A young officer who survived the D-Day landings used his experience to help others.

Lionel ‘Len’ Murray fought for four days after the landings on June 6, 1944, without sleep and with very little food, before coming up against a German panzer division.

The future Baron of Epping Forest woke up in hospital in London with a diagnosis of 'battle exhaustion' - and later suffered from survivor's guilt.

Here his son, David Murray, who is chief executive officer of the RAF Benevolent Fund, tells his father's - and his own - story.

Epping Forest Guardian:

Lionel ‘Len’ Murray, Baron Murray of Epping Forest, was part of the Shropshire regiment that landed and fought in Normandy, France on June 6, 1944

"My father, Lord Len Murray, the former General Secretary of the TUC, was one of 160,000 young men who landed on the beaches of France on D-Day, June 6, 1944.

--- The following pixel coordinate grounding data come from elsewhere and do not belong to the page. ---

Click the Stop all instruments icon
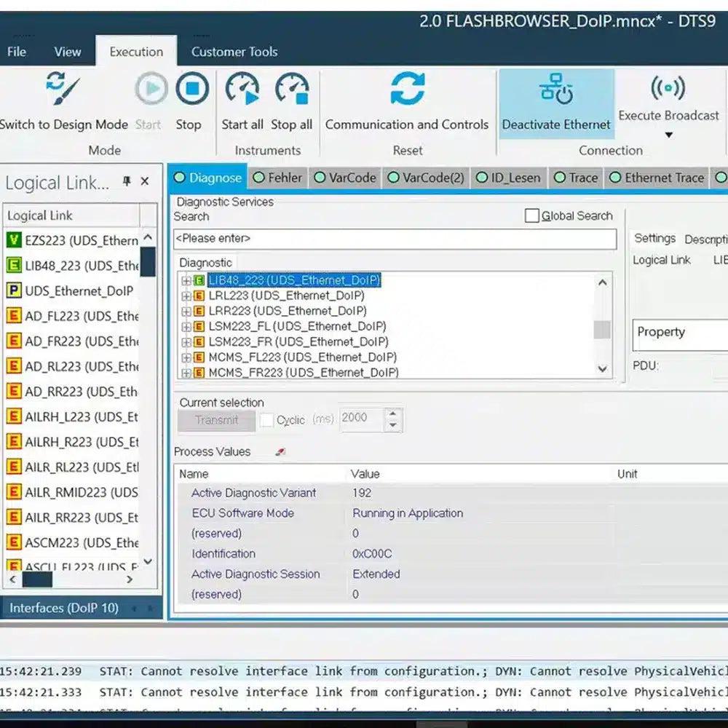This screenshot has height=728, width=728. click(291, 89)
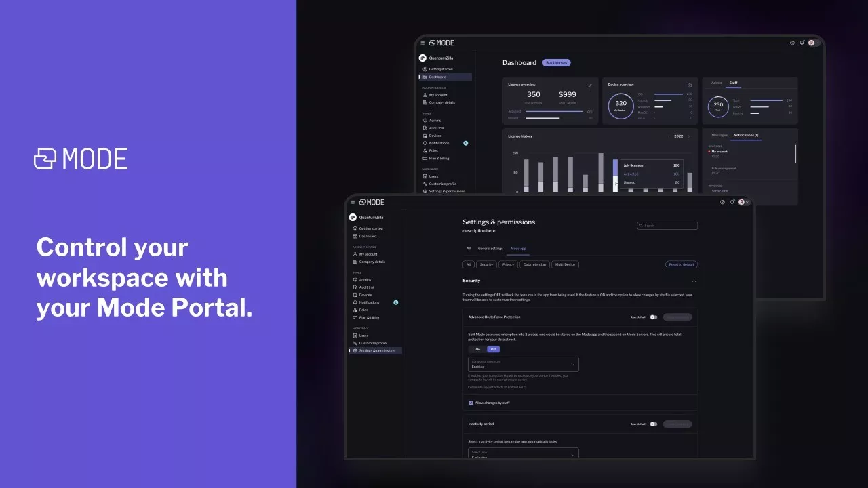Viewport: 868px width, 488px height.
Task: Toggle Use default for Advanced Brute Force Protection
Action: coord(654,317)
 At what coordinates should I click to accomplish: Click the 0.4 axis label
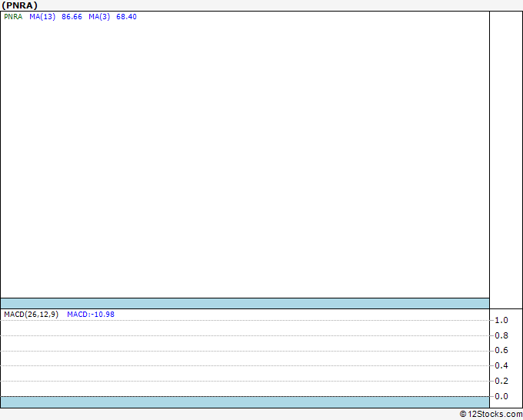click(501, 365)
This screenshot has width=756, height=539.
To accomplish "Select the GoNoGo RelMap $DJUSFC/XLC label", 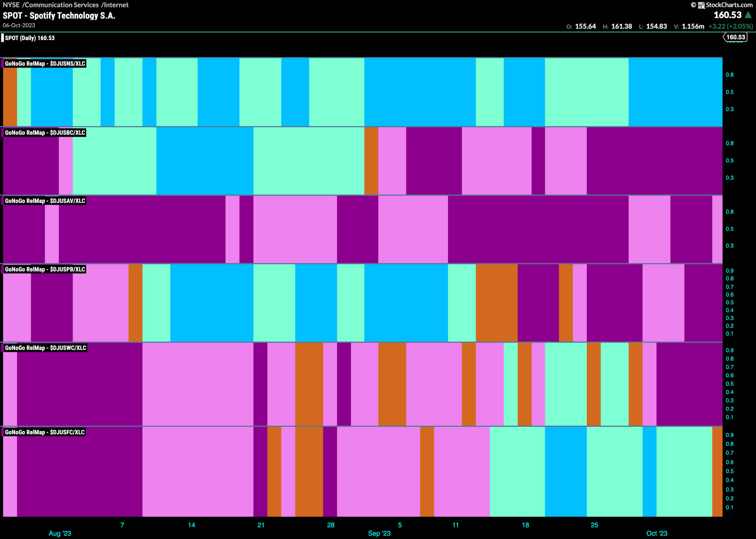I will [45, 432].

Landing on Sword Beach during Operation Overlord on D-Day was the first time that my father, the then infantryman Lieutenant Lionel Murray, had directly engaged with the enemy.

Leaving his landing craft, he made it to the back of the beach with bullets whizzing past his head, but lost many of his platoon.

Many drowned in the sea or were mown down on the beach. On reaching cover, he took command of another platoon whose commander had been killed in action, and they charged on.

In the days that followed he and his men did not sleep and rarely ate.

Exhausted physically and mentally, they eventually found themselves as the most forward platoon of the entire British Army.

They came up against the German 21st Panzer Division, one of the best equipped and best trained Nazi divisions.

After fighting continuously for four days, without any sleep and with very little food, he suffered a complete physical and mental breakdown.

He woke up with a diagnosis of “battle exhaustion” in Guy’s Hospital, London.

The experience scarred him for life and his breakdown led to electric shock therapy and months in hospital.

Long term he also suffered badly with 'survivor’s guilt', not least because he realised that as an officer he had been afforded the luxury of treatment, something that many of his troops, facing the same demons, were not given.

Despite the consequences of his service; he had survived D-Day and had received medical treatment for his ‘combat exhaustion’ as PTSD was known then.

Consequently, he became a driven man, determined that the extra time that he felt that he had been afforded should not be wasted.

He used his experience and his time to give a lifetime of service to others in his work through the trade union movement.

Epping Forest Guardian:

Lord Murray: The former trade unionist and Labour Party member lived at 29, The Crescent in Loughton from 1967 until his death in 2004

Like many others of his generation, he never spoke to his family of his war-time experiences when we were growing up.

I mistakenly thought his reluctance to go into the sea on family holidays was because he could not swim.

I had no idea of the hell he had endured or of the memories that the sea evoked for him.

But to a certain extent, times change, most of the servicemen and women of today’s Armed Forces now have much better access to the support and treatment that they deserve.

As Chief Executive Officer of the RAF Benevolent Fund I am proud to say our work today supports the mental health and wellbeing of all RAF service personnel.

Sadly, for my father’s generation this was not always the case. For the rest of his life he considered himself to be one of the lucky ones.

Work also continues to turn the tide of the stigma attached to mental illness.

When I was serving in Bosnia in 1995, I remember well an RAF comrade suffering a severe mental breakdown as we grappled with the horrors of the euphemistically-named 'ethnic cleansing'.

However, their real condition was not spoken about and never disclosed to those who were not there.

It was still early days in treating mental injury in exactly the same way as physical injury or even acknowledging it.

Since those days, times have continued to change for the better and the RAF Benevolent Fund has developed a leading role.

They ensure that our serving and retired personnel have the tools and the treatment that they need to be resilient in a modern era.

Our aim is to provide support at an early stage and help to resolve issues before they escalate.

The fund’s have launched a mindfulness app, Headspace, which has proven to be one of the most successful welfare initiatives yet, with 2,400 serving personnel signing up to the service.

We are determined that those of our service community whose wounds are ‘hidden’ are treated the same as those whose wounds are more physically obvious.